Wie in Deutschland gelten unter anderem auch in Polen aktuell Kontaktbeschränkungen. Dort dürfen sich derzeit nur höchstens fünf Personen treffen.
Mit einem kritischen Auge: Demonstrationen während der Corona-Krise
Ein Blick in die Medienlandschaft zeigt, dass aktuell in vielen Ländern der Welt – unter anderem auch in Deutschland – protestiert wird. Jüngste Beispiele sind unter anderem die Demonstrationen im Zusammenhang mit der „Black Lives Matter“ Bewegung oder die Proteste gegen die bestehenden Corona-Regeln.
In Polen fanden vor Kurzem auch Demos gegen eine Ausweitung des aktuellen Verbots von Abtreibungen statt. Hier versammelte sich unlängst (und ebenfalls in Warschau) eine hohe fünfstellige Zahl an Teilnehmern.
Genau das sollte mit der Absage des Unabhängigkeitsmarsches Mitte November vermieden werden.
Gleichzeitig handelt es sich bei dem Recht auf Demonstrationen in zahlreichen Ländern um ein Grundrecht. Vor allem in Deutschland führt genau dieser Spagat immer wieder zu Diskussionen.
Der polnische Unabhängigkeitsmarsch in Warschau als Plattform für rechte Populisten?
Die Skepsis, die viele Menschen – nicht nur in Polen – mit dem Unabhängigkeitstag verbinden, kommt nicht von ungefähr. In den letzten Jahren kam es bei dieser Veranstaltung immer wieder zu Ausschreitungen, die – den entsprechenden Berichten zufolge – vor allem von rechten bzw. nationalistischen Gruppen vorangetrieben wurden.
Auf den dazugehörigen Bildern und Plakaten, die im Vorfeld in diesem Jahr verteilt wurden, ist ein Ritter zu sehen, der einen Stern im Regenbogendesign zerstört. Besonders pikant: Polen geriet in letzter Zeit immer wieder unter anderem aufgrund seiner LGBT-freien Zonen in die Kritik. Auch viele Politiker in Deutschland, wie zum Beispiel Ursula von der Leyen, machten sich unlängst für die Rechte der Szene stark.
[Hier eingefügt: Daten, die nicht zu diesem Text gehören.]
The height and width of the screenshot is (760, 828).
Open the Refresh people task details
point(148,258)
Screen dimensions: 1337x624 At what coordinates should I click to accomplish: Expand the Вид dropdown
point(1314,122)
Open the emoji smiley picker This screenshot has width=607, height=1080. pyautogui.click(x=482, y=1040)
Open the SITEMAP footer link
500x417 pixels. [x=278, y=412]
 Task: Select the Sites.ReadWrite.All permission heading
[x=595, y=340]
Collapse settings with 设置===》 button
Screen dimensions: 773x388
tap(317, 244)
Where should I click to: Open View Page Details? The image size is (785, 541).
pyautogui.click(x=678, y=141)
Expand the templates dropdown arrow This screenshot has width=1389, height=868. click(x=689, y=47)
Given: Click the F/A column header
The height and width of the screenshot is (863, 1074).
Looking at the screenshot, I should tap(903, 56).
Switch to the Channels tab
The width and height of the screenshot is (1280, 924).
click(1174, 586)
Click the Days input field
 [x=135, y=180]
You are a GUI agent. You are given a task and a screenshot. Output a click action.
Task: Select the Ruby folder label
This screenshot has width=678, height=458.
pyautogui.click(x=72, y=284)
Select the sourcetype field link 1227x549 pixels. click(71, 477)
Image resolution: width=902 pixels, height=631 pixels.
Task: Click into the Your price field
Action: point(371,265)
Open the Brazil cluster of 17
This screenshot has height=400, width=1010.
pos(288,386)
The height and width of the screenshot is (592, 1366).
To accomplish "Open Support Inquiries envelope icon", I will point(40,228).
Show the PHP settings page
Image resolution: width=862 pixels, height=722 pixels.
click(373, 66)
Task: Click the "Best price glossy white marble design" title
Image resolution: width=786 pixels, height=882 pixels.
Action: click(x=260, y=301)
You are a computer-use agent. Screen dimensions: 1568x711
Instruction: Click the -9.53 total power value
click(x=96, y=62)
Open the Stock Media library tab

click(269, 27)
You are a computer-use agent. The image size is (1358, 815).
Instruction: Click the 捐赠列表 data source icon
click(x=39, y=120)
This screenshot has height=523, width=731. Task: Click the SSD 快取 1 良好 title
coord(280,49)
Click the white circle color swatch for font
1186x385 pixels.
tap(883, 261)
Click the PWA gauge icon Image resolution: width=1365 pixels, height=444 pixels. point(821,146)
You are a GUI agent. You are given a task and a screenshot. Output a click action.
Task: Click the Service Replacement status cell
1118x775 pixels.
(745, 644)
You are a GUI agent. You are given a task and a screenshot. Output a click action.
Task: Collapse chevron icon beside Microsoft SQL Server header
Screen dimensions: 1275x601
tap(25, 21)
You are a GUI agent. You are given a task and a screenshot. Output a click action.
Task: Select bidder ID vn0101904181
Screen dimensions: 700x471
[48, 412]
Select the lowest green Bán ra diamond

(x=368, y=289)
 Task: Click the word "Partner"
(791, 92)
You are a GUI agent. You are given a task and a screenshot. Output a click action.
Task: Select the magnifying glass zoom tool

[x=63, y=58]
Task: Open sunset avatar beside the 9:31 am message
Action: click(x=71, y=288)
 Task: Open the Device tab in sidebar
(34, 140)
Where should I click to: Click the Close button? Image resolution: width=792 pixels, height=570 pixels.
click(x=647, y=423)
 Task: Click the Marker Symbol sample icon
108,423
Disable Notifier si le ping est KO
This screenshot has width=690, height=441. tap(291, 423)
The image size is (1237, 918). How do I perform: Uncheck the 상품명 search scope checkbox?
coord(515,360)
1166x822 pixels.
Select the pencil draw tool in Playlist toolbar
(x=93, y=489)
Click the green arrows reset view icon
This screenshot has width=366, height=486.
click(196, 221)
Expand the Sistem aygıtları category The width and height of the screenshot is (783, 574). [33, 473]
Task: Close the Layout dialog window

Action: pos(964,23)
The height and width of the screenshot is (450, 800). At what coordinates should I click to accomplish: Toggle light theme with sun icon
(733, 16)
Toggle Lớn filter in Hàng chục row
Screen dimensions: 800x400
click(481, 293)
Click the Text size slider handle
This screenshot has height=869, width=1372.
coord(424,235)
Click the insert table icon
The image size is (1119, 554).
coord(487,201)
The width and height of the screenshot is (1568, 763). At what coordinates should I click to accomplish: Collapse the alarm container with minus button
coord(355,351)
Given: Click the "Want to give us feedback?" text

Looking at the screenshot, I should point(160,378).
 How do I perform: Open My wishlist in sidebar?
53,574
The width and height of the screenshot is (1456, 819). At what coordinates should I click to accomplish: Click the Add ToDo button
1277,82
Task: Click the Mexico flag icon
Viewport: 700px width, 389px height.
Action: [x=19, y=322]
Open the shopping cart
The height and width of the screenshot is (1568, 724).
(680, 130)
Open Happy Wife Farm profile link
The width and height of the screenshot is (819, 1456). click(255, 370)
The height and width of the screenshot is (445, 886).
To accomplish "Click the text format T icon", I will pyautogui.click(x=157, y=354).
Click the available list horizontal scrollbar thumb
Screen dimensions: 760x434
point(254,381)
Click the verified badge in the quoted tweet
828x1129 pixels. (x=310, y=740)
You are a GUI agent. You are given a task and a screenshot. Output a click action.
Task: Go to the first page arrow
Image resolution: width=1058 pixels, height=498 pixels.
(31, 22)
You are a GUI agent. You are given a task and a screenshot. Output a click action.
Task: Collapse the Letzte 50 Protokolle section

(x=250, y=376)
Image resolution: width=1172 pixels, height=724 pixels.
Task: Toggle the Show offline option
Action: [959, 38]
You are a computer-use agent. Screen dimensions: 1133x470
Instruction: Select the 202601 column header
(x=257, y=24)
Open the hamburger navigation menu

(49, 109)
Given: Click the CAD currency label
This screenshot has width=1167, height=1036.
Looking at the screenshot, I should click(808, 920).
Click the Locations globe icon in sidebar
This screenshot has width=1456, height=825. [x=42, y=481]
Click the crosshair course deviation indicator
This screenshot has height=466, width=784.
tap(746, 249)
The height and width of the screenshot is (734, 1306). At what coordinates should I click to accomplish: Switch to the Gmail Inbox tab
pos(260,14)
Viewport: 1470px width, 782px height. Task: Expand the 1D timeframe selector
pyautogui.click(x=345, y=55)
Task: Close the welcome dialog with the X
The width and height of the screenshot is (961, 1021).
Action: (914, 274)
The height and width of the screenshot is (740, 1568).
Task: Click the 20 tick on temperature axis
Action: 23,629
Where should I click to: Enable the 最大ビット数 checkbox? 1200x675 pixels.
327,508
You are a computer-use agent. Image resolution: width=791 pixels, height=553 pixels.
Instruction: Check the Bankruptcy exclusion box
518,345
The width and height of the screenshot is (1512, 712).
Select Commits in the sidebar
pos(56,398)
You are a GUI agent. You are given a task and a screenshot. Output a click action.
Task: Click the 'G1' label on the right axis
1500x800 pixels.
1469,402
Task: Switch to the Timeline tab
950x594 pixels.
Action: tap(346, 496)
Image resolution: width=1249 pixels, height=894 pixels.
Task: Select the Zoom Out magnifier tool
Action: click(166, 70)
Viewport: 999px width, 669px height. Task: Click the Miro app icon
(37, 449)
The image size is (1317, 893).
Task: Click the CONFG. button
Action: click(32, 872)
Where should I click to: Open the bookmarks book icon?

Einige Städte kündigten sogar Städtepartnerschaften auf.
Dass die Verantwortlichen des Unabhängigkeitsmarschs nun mit den dazugehörigen Plakaten Öl ins Feuer gießen, erscheint vielen Menschen sehr provokativ und wenig einsichtig.
Ob sich nun – aufgrund der Absage – einige Demonstranten doch in kleineren Gruppen treffen und auf ihre Anliegen aufmerksam machen werden, bleibt abzuwarten.
Was steckt eigentlich hinter dem 11. November?
Der 11. November gilt in Polen als Nationalfeiertag. Dieser Aspekt basiert auf einem Ereignis aus dem Jahre 1918, an dem Jozef Pilsudski die Befehlsmacht über die Armee erhielt. Er rief unverzüglich die Unabhängigkeit des Landes aus. Das Ganze wurde dann schlussendlich durch den Vertrag von Versailles unter anderem auch schriftlich fixiert.
Aufgrund des engen nationalen Bezugs und der Selbstständigkeit Polens, die mit diesem besonderen Tag einhergeht, haben sich zahlreiche rechte Gruppen dazu entschlossen, diesen Tag auf ihre Weise zu „feiern“.
Im Jahr 2020 bietet sich hierzu eher weniger die Gelegenheit. Die Wahrscheinlichkeit, dass jedoch das Internet und die einschlägigen Plattformen genutzt werden, um unter anderem auch gegen die LGBTQ Szene vorzugehen, ist hoch.